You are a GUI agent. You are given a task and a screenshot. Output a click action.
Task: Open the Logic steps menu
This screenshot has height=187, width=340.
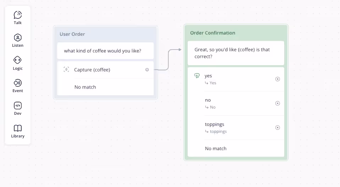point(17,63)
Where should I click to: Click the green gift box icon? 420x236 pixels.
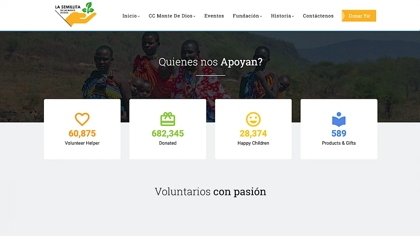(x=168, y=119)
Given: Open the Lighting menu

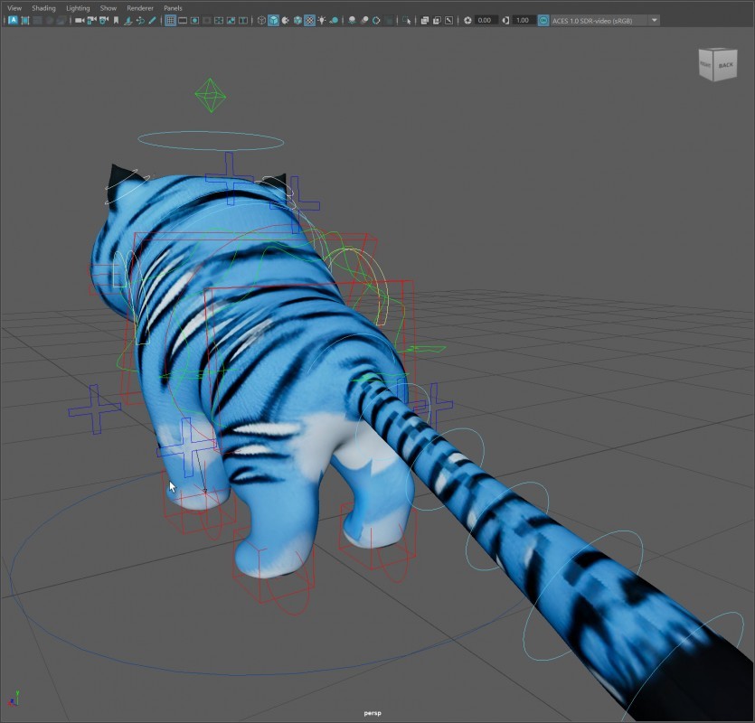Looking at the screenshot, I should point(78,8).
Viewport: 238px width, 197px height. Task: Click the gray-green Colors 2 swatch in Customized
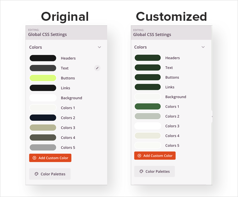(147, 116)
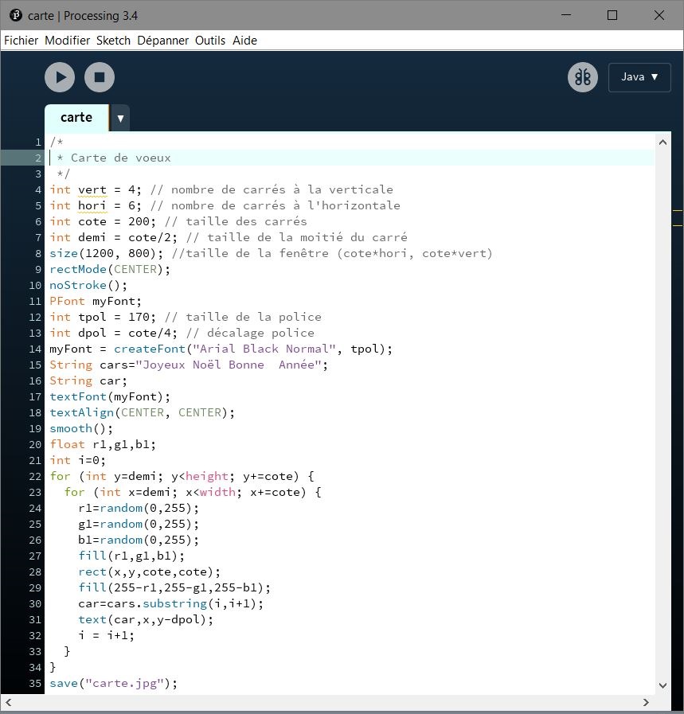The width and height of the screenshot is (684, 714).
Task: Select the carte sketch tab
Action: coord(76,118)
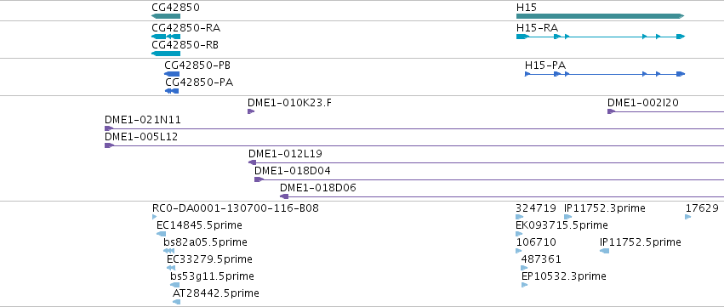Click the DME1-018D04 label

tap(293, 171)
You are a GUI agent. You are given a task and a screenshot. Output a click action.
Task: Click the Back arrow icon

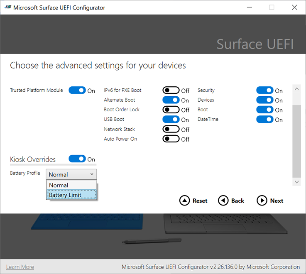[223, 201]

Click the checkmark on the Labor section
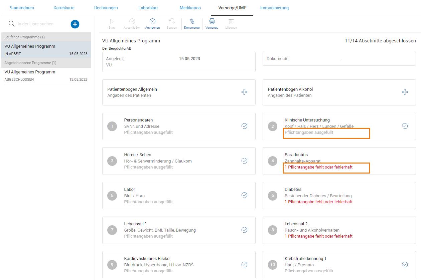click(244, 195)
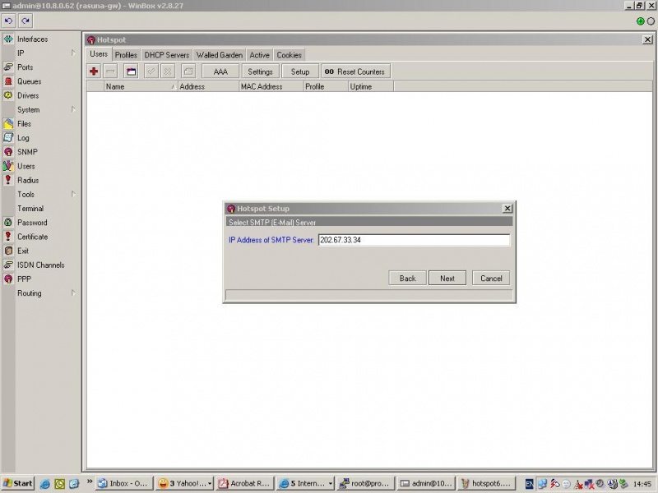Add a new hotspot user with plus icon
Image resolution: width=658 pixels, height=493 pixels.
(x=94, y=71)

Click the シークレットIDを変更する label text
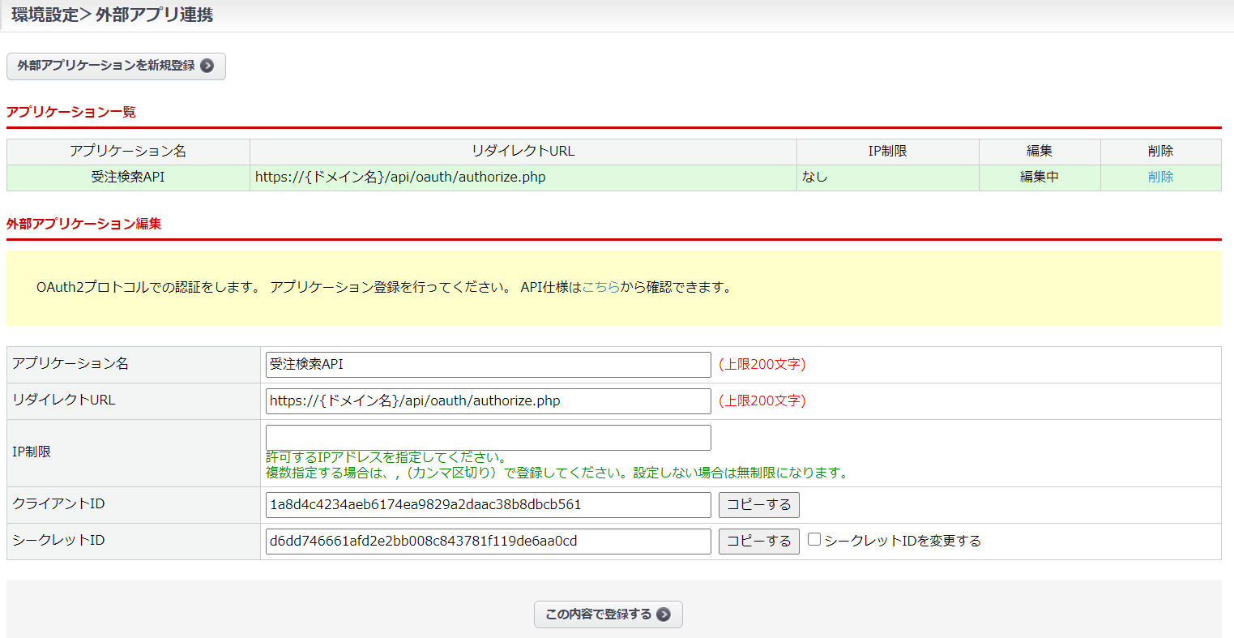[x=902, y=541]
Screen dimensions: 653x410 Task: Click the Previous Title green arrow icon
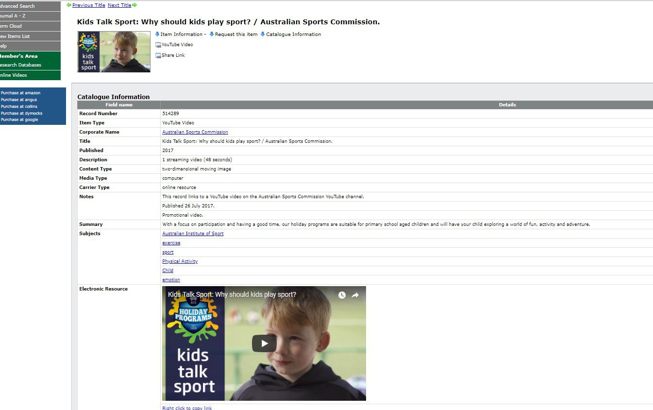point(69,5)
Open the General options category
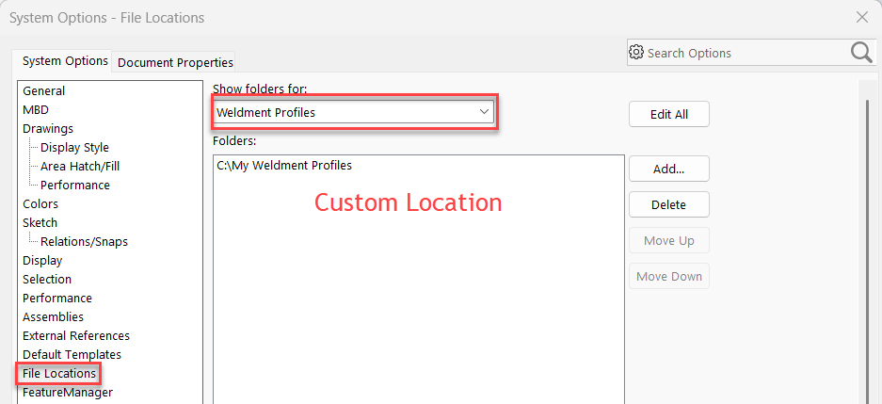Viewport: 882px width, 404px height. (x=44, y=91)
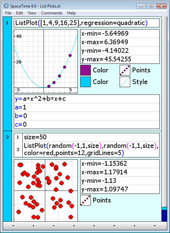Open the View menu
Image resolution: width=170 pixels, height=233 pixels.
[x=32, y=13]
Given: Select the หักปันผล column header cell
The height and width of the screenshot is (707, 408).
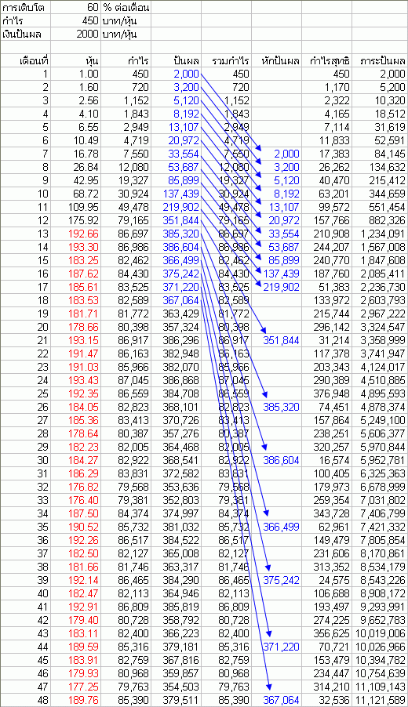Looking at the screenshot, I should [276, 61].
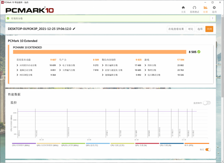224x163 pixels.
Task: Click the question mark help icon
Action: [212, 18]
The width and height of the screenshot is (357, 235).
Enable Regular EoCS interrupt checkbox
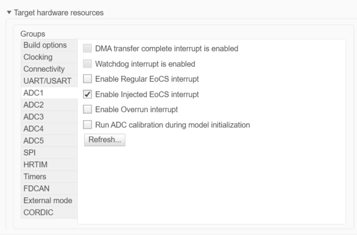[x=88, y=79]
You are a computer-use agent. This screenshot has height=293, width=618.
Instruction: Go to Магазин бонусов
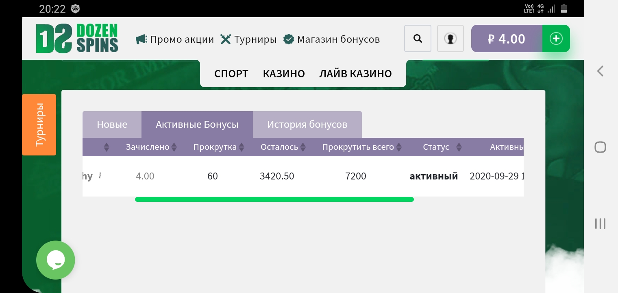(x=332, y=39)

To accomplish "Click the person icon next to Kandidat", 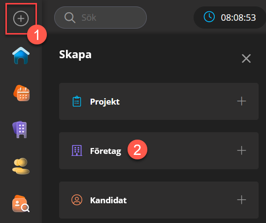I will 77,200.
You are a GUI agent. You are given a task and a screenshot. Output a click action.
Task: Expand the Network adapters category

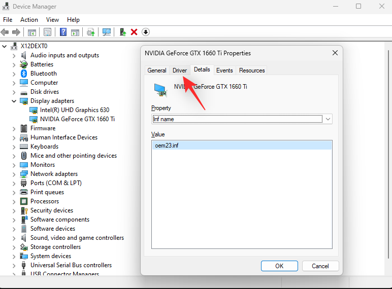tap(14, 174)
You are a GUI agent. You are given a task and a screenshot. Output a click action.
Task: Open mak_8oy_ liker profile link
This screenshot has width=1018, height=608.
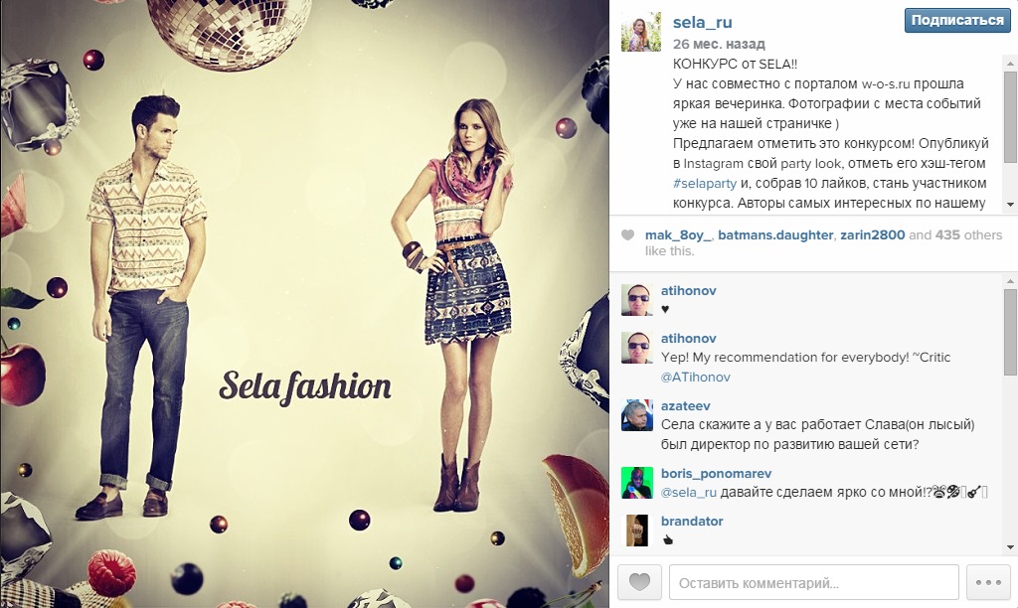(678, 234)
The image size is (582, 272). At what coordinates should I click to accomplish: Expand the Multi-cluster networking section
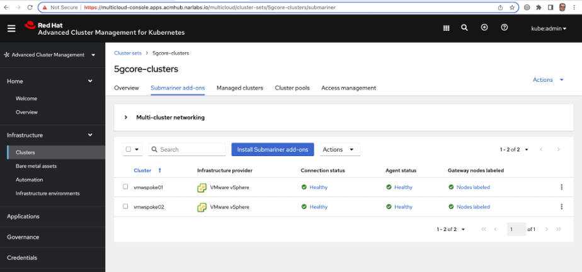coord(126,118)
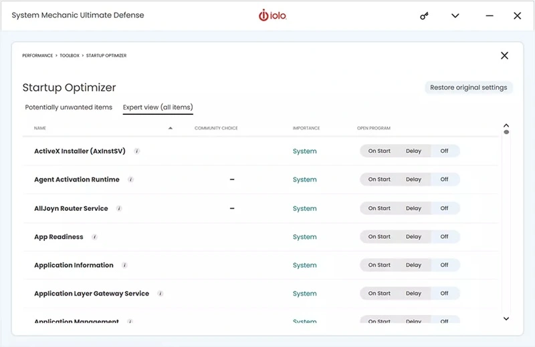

______

→ **YOUR ASSIGNMENT**:
Pictures are to be left out; otherwise, copy exactly each line from the one containing "The image size" through the last line of the listing.

→ **SOLUTION FOR THIS PROBLEM**:
The image size is (582, 272). At what coordinates should I click to accomplish: Expand the Multi-cluster networking section
coord(126,118)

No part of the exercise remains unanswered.